*TASK INSTRUCTIONS:* Print every line of the entries below with no changes.

━━ INPUT

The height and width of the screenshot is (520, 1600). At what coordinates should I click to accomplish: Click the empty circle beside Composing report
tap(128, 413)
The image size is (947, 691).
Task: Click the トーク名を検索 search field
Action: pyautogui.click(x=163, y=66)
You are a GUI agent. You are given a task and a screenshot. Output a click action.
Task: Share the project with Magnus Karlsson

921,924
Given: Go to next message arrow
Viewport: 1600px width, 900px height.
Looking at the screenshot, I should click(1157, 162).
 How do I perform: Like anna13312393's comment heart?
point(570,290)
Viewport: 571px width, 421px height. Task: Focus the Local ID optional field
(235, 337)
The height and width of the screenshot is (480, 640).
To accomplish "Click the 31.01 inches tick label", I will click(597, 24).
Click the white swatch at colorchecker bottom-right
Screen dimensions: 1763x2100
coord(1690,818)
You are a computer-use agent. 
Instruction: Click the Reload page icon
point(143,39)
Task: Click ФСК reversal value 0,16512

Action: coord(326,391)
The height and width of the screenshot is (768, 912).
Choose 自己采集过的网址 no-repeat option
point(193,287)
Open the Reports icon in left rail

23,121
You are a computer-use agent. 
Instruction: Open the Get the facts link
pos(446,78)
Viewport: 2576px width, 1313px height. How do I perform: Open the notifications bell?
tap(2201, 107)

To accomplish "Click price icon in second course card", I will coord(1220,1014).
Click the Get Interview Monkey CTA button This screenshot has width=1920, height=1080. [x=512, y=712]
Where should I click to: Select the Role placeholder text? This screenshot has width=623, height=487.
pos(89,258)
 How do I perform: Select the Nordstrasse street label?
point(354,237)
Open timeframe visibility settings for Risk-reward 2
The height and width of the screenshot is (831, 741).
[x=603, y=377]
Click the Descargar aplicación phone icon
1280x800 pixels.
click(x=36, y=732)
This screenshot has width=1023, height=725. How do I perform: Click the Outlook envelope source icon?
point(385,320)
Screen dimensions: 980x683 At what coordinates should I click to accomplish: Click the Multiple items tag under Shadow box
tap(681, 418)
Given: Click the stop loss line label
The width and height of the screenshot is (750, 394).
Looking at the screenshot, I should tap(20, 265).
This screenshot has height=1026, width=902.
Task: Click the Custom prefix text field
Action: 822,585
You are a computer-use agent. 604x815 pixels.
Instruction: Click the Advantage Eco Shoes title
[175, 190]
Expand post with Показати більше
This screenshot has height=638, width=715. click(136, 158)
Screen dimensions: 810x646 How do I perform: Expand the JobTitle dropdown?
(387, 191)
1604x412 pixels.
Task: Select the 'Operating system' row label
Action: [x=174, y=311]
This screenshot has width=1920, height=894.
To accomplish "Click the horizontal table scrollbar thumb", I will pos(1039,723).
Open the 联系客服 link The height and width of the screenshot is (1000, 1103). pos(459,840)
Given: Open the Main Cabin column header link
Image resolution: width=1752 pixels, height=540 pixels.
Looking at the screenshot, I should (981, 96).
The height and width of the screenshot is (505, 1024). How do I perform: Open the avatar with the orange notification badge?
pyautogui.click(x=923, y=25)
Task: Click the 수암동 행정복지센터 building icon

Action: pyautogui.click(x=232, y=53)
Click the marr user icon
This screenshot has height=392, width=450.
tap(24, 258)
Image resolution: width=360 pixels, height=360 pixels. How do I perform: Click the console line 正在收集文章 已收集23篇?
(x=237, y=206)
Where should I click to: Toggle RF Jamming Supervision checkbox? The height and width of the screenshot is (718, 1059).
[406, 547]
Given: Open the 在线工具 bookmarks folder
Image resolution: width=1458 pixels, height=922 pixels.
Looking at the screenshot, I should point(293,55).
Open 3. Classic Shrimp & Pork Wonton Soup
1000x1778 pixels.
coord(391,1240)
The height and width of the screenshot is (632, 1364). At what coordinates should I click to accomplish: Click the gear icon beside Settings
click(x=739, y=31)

━━━━

*RESULT OF THIS TASK:*
The height and width of the screenshot is (520, 1600). At what coordinates should I click to accomplish: Click the empty circle beside Composing report
tap(128, 413)
The image size is (947, 691).
Task: Click the トーク名を検索 search field
Action: pyautogui.click(x=163, y=66)
You are a GUI agent. You are given a task and a screenshot. Output a click action.
Task: Share the project with Magnus Karlsson

921,924
Given: Go to next message arrow
Viewport: 1600px width, 900px height.
Looking at the screenshot, I should click(1157, 162).
 How do I perform: Like anna13312393's comment heart?
point(570,290)
Viewport: 571px width, 421px height. Task: Focus the Local ID optional field
(235, 337)
The height and width of the screenshot is (480, 640).
To accomplish "Click the 31.01 inches tick label", I will click(597, 24).
Click the white swatch at colorchecker bottom-right
Screen dimensions: 1763x2100
coord(1690,818)
You are a computer-use agent. 
Instruction: Click the Reload page icon
point(143,39)
Task: Click ФСК reversal value 0,16512

Action: coord(326,391)
The height and width of the screenshot is (768, 912).
Choose 自己采集过的网址 no-repeat option
point(193,287)
Open the Reports icon in left rail

23,121
You are a computer-use agent. 
Instruction: Open the Get the facts link
pos(446,78)
Viewport: 2576px width, 1313px height. How do I perform: Open the notifications bell?
tap(2201, 107)

To accomplish "Click price icon in second course card", I will coord(1220,1014).
Click the Get Interview Monkey CTA button This screenshot has width=1920, height=1080. [x=512, y=712]
Where should I click to: Select the Role placeholder text? This screenshot has width=623, height=487.
pos(89,258)
 How do I perform: Select the Nordstrasse street label?
point(354,237)
Open timeframe visibility settings for Risk-reward 2
The height and width of the screenshot is (831, 741).
[x=603, y=377]
Click the Descargar aplicación phone icon
1280x800 pixels.
click(x=36, y=732)
This screenshot has width=1023, height=725. How do I perform: Click the Outlook envelope source icon?
point(385,320)
Screen dimensions: 980x683 At what coordinates should I click to accomplish: Click the Multiple items tag under Shadow box
tap(681, 418)
Given: Click the stop loss line label
The width and height of the screenshot is (750, 394).
Looking at the screenshot, I should tap(20, 265).
This screenshot has height=1026, width=902.
Task: Click the Custom prefix text field
Action: 822,585
You are a computer-use agent. 604x815 pixels.
Instruction: Click the Advantage Eco Shoes title
[175, 190]
Expand post with Показати більше
This screenshot has height=638, width=715. click(136, 158)
Screen dimensions: 810x646 How do I perform: Expand the JobTitle dropdown?
(387, 191)
1604x412 pixels.
Task: Select the 'Operating system' row label
Action: [x=174, y=311]
This screenshot has width=1920, height=894.
To accomplish "Click the horizontal table scrollbar thumb", I will pos(1039,723).
Open the 联系客服 link The height and width of the screenshot is (1000, 1103). pos(459,840)
Given: Open the Main Cabin column header link
Image resolution: width=1752 pixels, height=540 pixels.
Looking at the screenshot, I should (981, 96).
The height and width of the screenshot is (505, 1024). How do I perform: Open the avatar with the orange notification badge?
pyautogui.click(x=923, y=25)
Task: Click the 수암동 행정복지센터 building icon

Action: pyautogui.click(x=232, y=53)
Click the marr user icon
This screenshot has height=392, width=450.
tap(24, 258)
Image resolution: width=360 pixels, height=360 pixels. How do I perform: Click the console line 正在收集文章 已收集23篇?
(x=237, y=206)
Where should I click to: Toggle RF Jamming Supervision checkbox? The height and width of the screenshot is (718, 1059).
[406, 547]
Given: Open the 在线工具 bookmarks folder
Image resolution: width=1458 pixels, height=922 pixels.
Looking at the screenshot, I should point(293,55).
Open 3. Classic Shrimp & Pork Wonton Soup
1000x1778 pixels.
coord(391,1240)
The height and width of the screenshot is (632, 1364). At what coordinates should I click to accomplish: Click the gear icon beside Settings
click(x=739, y=31)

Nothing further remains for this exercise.